◆ To do ◆
1. Answer these questions about the blog post:
(a) What title did the writing begun on the laptop screen two weeks earlier carry?
(b) Which state does the writer say she had never longed to see?
(c) Where was the writer's family home?
2. In the stored entries, rewrite the part that opens with the line containing "Tap the 6:34" and closes with the line containing "pyautogui.click(x=1050, y=313)", both included, and give only those lines, requests and all. Scale every click coordinate in the answers by 1.9, rounding to whole numbers with halves going up.

◆ Reading passage ◆

[BEGIN]

Wednesday, January 2, 2019

New Beginnings?

Hoppin' john, collard greens, cheesy biscuits

January 1-2, 2019
Dos Cabezas

When you think about it, the idea of a ‘beginning’ to anything is strange. I wrote those words out long-hand on a pad of yellow-lined paper on the morning of January 1st, but they were really (as I also wrote) a continuation of what had begun on my laptop screen two weeks previously as “Desert Diary,” and that was only picking up again a record of descriptions and thoughts written last winter and three years before in blog posts and letters to family and friends.

Cabin from wash on snowy New Year's Day
Was 2015, then, the beginning of all this writing and of my love for mountains and high desert? If so, why did my heart leap up when the owner of our cabin first told us about it, uttering the words “high desert,” “open range,” “ghost town,” words that thrilled me even then? 

Sarah & fence
I’d never longed to see Arizona — it wasn’t a dream for me, like the dream of seeing Paris — but the truth is that I had always, as a young, horse-crazy girl, dreamed of going West, dreamed of the West from the front porch (west-facing) of our family home on the Illinois prairie as I gazed over and past the cornfields across the road and imagined myself on horseback, riding beyond those prosaic fields, into the sunset. Out under — at last! — black skies pricked by innumerable stars, far from any city or suburb. As it always had and perhaps still does to Europeans, “the West” represented freedom to the child I was, fenced about by social rules and expectations. “No running in the house!” Could they not see that I was not running but galloping? That I was not a child but a wild horse? As I galloped, indoors or out, or dreamed on the front porch, gazing across cultivated fields, I imagined boundless wilderness, open and challenging. There were pictures in my head from television cowboy shows, but there were no sheriffs or bandits or range wars in my fantasy. I had no wish to conquer anything or anyone, only to be there, to “breathe free,” and test myself, not against adults or other children or social mores or any arbitrary will or rule, but against natural reality, harsh though it might be.

[END]

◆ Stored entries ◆
[BEGIN]

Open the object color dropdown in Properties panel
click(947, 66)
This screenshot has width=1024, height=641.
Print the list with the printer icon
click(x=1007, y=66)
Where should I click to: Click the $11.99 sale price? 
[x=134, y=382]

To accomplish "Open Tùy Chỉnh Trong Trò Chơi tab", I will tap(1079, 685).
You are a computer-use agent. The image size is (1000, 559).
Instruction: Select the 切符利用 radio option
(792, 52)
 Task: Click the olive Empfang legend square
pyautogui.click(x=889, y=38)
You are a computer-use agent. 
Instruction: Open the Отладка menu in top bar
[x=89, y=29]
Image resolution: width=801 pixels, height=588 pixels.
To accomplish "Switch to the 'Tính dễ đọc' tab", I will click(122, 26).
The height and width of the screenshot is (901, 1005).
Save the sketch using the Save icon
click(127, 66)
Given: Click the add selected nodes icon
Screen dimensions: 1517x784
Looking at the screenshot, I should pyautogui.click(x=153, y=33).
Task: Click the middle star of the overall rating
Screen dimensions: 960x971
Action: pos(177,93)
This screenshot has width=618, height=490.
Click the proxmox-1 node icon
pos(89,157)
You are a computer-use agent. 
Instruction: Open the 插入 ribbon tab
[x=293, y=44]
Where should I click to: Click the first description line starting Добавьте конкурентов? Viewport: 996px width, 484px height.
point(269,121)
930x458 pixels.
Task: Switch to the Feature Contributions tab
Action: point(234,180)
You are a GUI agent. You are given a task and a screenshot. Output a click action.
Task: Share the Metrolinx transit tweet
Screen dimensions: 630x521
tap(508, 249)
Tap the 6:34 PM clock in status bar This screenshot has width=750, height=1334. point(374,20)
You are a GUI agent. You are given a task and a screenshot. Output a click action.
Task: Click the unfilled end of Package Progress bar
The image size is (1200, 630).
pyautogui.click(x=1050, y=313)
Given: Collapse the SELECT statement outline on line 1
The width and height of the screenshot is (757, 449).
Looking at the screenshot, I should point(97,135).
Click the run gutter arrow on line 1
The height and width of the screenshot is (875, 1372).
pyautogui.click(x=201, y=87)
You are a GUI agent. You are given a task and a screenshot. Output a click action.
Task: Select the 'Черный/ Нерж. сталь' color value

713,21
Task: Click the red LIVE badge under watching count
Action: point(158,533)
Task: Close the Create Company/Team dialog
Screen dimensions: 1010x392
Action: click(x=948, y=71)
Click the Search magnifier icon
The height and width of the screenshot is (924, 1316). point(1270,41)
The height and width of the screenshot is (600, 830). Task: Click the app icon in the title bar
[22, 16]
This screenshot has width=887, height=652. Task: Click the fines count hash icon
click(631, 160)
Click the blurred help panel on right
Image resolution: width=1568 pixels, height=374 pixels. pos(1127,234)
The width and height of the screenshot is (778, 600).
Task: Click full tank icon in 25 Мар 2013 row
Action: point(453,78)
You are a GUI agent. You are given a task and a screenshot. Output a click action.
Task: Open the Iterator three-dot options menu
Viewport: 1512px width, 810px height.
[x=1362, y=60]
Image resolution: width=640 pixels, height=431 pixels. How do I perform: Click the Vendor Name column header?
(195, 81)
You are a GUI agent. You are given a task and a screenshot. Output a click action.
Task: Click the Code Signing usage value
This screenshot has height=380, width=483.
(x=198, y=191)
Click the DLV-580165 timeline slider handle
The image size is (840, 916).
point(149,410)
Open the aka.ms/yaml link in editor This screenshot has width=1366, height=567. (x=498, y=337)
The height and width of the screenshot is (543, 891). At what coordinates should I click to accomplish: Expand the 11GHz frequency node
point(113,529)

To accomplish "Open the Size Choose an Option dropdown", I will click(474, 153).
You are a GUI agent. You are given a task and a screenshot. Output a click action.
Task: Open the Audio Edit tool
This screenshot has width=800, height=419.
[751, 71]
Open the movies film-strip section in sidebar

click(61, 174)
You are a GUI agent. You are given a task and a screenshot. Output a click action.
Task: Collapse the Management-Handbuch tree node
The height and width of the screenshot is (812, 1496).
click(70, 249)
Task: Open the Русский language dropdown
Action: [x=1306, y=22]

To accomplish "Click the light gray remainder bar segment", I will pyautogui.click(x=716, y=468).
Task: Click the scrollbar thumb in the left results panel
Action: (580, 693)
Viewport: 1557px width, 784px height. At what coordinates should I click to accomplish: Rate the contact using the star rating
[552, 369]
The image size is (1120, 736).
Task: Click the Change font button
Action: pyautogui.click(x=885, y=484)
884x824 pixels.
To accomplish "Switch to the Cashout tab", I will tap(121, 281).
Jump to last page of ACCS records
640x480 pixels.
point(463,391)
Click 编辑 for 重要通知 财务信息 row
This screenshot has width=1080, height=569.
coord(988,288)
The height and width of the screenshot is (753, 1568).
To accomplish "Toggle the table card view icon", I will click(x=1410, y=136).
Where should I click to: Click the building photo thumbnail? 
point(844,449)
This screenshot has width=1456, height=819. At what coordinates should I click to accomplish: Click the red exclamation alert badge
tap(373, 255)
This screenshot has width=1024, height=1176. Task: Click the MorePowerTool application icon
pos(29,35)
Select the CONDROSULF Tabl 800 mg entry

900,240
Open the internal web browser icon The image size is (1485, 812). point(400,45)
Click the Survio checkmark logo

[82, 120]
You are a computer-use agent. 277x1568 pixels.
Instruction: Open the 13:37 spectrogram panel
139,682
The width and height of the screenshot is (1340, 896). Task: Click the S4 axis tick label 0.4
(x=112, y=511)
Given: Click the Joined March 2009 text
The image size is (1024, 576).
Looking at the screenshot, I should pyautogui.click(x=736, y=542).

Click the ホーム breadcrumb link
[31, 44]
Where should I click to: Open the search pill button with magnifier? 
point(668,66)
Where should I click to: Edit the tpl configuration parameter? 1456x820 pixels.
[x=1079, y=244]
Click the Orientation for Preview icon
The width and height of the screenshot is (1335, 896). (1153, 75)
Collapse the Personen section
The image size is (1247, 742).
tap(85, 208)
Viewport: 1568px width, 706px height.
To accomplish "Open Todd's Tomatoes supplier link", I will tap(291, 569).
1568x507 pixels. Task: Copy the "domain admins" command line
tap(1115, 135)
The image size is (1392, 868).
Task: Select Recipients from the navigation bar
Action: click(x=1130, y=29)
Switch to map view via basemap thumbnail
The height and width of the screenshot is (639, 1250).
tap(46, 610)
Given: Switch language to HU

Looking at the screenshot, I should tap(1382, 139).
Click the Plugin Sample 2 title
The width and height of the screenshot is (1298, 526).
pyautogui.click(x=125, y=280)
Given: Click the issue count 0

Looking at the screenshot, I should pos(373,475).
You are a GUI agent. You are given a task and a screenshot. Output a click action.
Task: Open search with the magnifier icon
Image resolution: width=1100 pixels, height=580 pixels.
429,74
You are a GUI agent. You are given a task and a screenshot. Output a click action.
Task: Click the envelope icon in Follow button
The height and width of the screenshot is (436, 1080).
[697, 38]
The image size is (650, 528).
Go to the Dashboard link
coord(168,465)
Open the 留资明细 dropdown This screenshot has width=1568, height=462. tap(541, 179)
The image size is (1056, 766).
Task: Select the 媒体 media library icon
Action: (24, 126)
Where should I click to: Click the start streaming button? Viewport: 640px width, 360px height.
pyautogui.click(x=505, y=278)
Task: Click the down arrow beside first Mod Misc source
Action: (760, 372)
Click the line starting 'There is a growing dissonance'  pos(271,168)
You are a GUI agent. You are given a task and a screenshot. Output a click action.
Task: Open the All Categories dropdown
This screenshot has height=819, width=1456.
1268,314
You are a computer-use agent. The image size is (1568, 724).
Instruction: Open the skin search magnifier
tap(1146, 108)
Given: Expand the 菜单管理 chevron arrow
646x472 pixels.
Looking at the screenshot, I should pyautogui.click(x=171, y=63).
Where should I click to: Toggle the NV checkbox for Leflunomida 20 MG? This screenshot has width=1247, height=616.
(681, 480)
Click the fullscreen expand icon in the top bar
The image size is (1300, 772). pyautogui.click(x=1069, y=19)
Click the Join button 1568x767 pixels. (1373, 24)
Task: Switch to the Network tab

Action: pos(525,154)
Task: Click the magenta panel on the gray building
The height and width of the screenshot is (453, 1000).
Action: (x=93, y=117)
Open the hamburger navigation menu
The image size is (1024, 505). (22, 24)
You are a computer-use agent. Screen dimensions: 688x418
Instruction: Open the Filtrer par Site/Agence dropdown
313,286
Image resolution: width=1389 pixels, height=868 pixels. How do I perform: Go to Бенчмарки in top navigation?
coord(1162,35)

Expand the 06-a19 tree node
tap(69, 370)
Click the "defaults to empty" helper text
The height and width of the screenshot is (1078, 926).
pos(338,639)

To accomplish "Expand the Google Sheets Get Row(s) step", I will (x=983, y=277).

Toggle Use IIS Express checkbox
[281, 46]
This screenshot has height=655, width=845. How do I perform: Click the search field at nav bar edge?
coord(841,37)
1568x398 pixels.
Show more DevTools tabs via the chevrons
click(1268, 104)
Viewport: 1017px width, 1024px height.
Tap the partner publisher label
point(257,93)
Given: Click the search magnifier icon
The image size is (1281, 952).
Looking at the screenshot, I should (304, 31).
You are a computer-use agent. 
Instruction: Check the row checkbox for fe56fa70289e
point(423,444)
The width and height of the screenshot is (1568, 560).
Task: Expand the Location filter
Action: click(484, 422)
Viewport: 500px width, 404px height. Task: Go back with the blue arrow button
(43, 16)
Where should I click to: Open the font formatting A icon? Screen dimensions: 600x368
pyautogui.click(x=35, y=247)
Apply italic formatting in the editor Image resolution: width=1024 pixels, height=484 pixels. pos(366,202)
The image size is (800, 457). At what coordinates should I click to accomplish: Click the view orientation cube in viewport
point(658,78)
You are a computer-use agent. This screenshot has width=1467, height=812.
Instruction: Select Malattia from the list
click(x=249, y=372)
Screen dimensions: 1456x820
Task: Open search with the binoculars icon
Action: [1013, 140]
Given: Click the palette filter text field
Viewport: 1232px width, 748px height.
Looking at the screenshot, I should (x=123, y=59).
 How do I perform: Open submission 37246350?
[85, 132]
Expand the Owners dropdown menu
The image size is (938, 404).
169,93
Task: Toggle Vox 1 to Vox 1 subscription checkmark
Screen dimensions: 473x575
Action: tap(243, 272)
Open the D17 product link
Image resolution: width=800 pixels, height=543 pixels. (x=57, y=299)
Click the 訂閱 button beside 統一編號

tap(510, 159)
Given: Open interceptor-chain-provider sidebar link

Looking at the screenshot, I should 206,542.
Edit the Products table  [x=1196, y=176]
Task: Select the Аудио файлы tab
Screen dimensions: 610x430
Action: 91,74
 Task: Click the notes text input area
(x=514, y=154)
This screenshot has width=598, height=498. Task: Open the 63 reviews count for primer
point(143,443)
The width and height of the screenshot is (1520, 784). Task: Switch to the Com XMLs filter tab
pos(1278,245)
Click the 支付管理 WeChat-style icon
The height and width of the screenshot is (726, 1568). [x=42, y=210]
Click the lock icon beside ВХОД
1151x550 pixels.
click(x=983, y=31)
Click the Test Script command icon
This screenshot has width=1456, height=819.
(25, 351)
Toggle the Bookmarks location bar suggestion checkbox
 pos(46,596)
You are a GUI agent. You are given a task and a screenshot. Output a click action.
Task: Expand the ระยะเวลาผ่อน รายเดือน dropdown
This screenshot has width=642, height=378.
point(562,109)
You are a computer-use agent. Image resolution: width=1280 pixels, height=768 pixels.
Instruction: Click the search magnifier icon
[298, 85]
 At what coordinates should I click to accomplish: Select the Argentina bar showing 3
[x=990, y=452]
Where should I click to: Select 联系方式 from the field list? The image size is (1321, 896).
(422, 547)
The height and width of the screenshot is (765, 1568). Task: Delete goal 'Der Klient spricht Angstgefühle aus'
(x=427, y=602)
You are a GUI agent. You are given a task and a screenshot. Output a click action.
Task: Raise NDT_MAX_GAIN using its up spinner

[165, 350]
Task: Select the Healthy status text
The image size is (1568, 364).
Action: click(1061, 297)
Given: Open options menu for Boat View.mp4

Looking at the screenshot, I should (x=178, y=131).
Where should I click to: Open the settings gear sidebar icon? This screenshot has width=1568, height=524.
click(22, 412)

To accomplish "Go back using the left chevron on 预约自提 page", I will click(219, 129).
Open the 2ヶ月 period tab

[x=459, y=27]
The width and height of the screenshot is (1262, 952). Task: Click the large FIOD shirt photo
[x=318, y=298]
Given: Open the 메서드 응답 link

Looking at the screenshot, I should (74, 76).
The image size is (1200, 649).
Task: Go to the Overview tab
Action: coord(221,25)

[END]

◆ Answers to the exercises ◆
1.
(a) "Desert Diary"
(b) Arizona
(c) On the Illinois prairie

2.
Tap the 6:34 PM clock in status bar This screenshot has width=750, height=1334. point(711,38)
You are a GUI agent. You are given a task and a screenshot. Output a click action.
Task: Click the unfilled end of Package Progress bar
The image size is (1200, 630).
pyautogui.click(x=1995, y=595)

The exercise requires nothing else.